Thread: LIKE optimization

LIKE optimization

From

Nabil Sayegh

Date:

16 January 2001, 11:14:58

Hi,

I'm using 7.0.3 and would like to know if there is a way to optimize
... where col1 LIKE "%" ...

with LIKE "%"
select h.user_id as hotel_id, h.m1_sterne as sterne, h.m1_hotel as
hotel, h.m1_ort as ort, h.m1_plz as plz, h.m1_region as region,
sum(k.preis * 1) as preis from hotels h, best_EZ k where h.user_id =
k.hotel_id and k.datum between '2001-02-01'::date and '2001-02-15'::date
- 1 and k.datum>now() and k.menge - k.reserviert - k.gebucht>=1 and
h.m1_region like 'Deutschland %' and h.m1_plz like '%' and h.m1_ort like
'%' and h.m1_sterne like '%' group by h.user_id, h.m1_hotel,
h.m1_sterne, h.m1_ort, h.m1_plz, h.m1_region, h.user_id having
count(*)>=14;


without LIKE "%"
select h.user_id as hotel_id, h.m1_sterne as sterne, h.m1_hotel as
hotel, h.m1_ort as ort, h.m1_plz as plz, h.m1_region as region,
sum(k.preis * 1) as preis from hotels h, best_EZ k where h.user_id =
k.hotel_id and k.datum between '2001-02-01'::date and '2001-02-15'::date
- 1 and k.datum>now() and k.menge - k.reserviert - k.gebucht>=1 and
h.m1_region like 'Deutschland %' group by h.user_id, h.m1_hotel,
h.m1_sterne, h.m1_ort, h.m1_plz, h.m1_region, h.user_id having
count(*)>=14;


Although the two queries should be equivalent the second takes about 4s
and the first takes almost 2 MINUTES.
I optimized this query manually by recognizing the special cases in my
program, but this shouldn't happen.

--
 Nabil Sayegh
 GPG-Key available at http://www.sayegh.de
 (see http://www.gnupg.org for details)

Re: LIKE optimization

From

Tom Lane

Date:

16 January 2001, 11:33:58

Nabil Sayegh <nsmail@sayegh.de> writes:
> Although the two queries should be equivalent the second takes about 4s
> and the first takes almost 2 MINUTES.

It's impossible to say anything intelligent about this with only the
text of the queries to go on.  What indexes do you have on these tables?
What does EXPLAIN show as the query plan for each query?

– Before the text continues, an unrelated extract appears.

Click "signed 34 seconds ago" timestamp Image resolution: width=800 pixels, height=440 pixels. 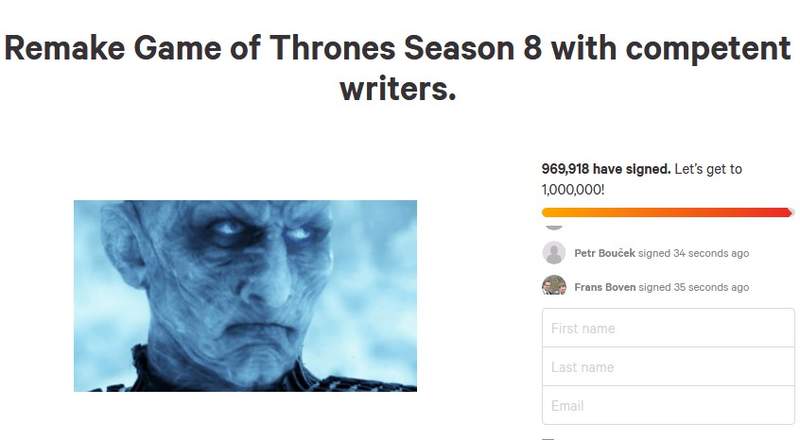694,253
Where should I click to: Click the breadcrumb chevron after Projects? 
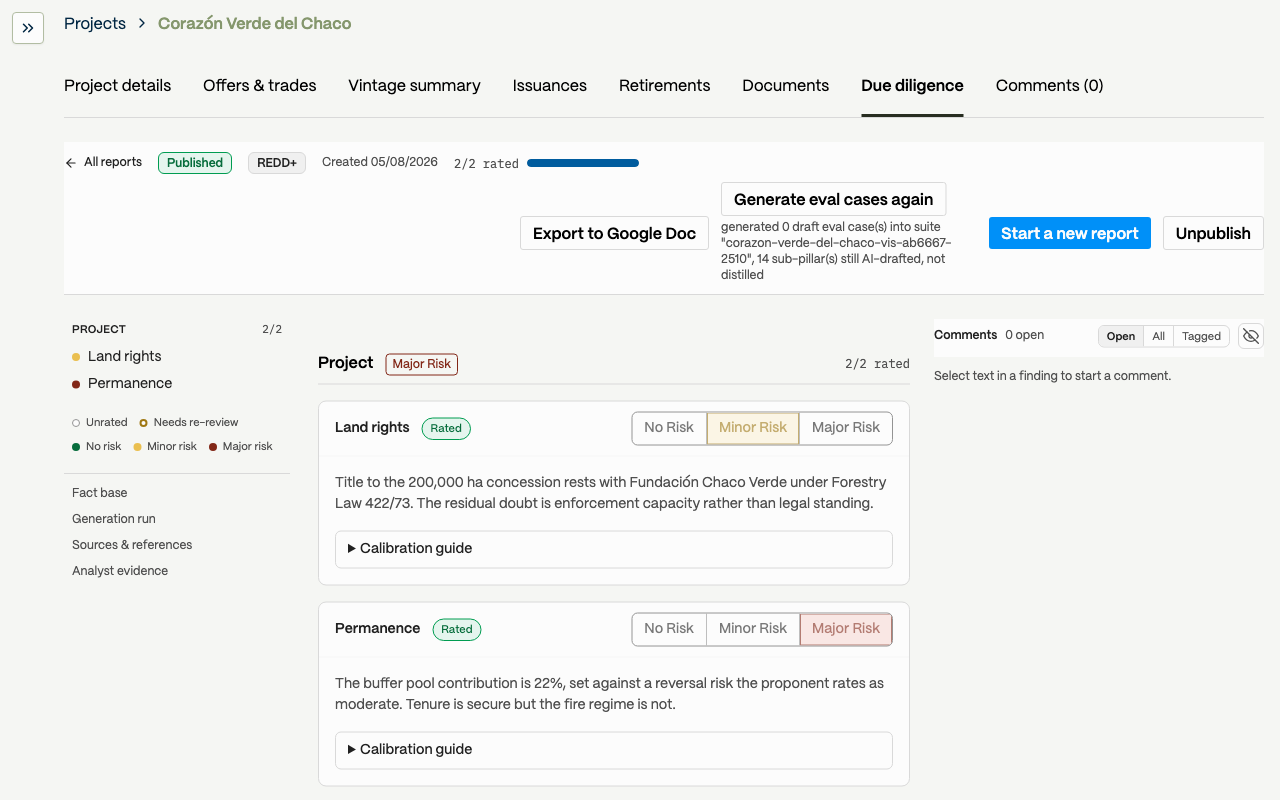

Oh, and have you done a VACUUM ANALYZE recently on these tables?

            regards, tom lane

Re: LIKE optimization

From

Nabil Sayegh

Date:

16 January 2001, 11:55:04

Tom Lane wrote:
>
> Nabil Sayegh <nsmail@sayegh.de> writes:
> > Although the two queries should be equivalent the second takes about 4s
> > and the first takes almost 2 MINUTES.
>
> It's impossible to say anything intelligent about this with only the
> text of the queries to go on.  What indexes do you have on these tables?
> What does EXPLAIN show as the query plan for each query?
>
> Oh, and have you done a VACUUM ANALYZE recently on these tables?
>
>                         regards, tom lane

I played around with VACUUM once, but I can't remember which database it
was,
because I use several copies of the db for testing.
However, shouldn't "LIKE '%'" be ALWAYS ignored no matter how the
database is structured?

==============================================================================
==============================================================================
=>\d best_ez
                               Table "best_ez"
 Attribute  |     Type     |
Modifier
------------+--------------+--------------------------------------------------
 id         | integer      | not null default
nextval('best_ez_id_seq'::text)
 ins_id     | text         |
 hotel_id   | varchar(200) | not null default ''
 datum      | date         | not null
 corporate  | float8       | default '0.0000'
 preis      | float8       | not null default '0.0000'
 menge      | integer      | not null default '0'
 reserviert | integer      | default '0'
 gebucht    | integer      | default '0'
Indices: best_ez_hotel_id_key,
         best_ez_pkey
==============================================================================
=> \d best_ez_hotel_id_key
Index "best_ez_hotel_id_key"
 Attribute |     Type
-----------+--------------
 hotel_id  | varchar(200)
 datum     | date
unique btree
==============================================================================
=> \d best_ez_pkey
Index "best_ez_pkey"
 Attribute |  Type
-----------+---------
 id        | integer
unique btree (primary key)
==============================================================================
==============================================================================
=> \d hotels
                        Table "hotels"
        Attribute         |    Type     |      Modifier
--------------------------+-------------+---------------------
 m1_hotel                 | text        | default ''
 m1_sterne                | text        | default ''
 m1_plz                   | text        | default ''
 m1_ort                   | text        | default ''
 user_id                  | text        | not null default ''
 m1_region                | text        |
[...]
Index: hotels_pkey
==============================================================================
=> \d hotels_pkey
Index "hotels_pkey"
 Attribute | Type
-----------+------
 user_id   | text
unique btree (primary key)

cu

--
 Nabil Sayegh
 GPG-Key available at http://www.sayegh.de
 (see http://www.gnupg.org for details)

Re: LIKE optimization

From

Tom Lane

Date:

16 January 2001, 12:51:40

Nabil Sayegh <nsmail@sayegh.de> writes:
> However, shouldn't "LIKE '%'" be ALWAYS ignored no matter how the
> database is structured?

It's a no-op at runtime, sure, but the planner does not know enough
about LIKE to realize that (at least not in the default 7.0.* setup;
you might want to look at contrib/likeplanning).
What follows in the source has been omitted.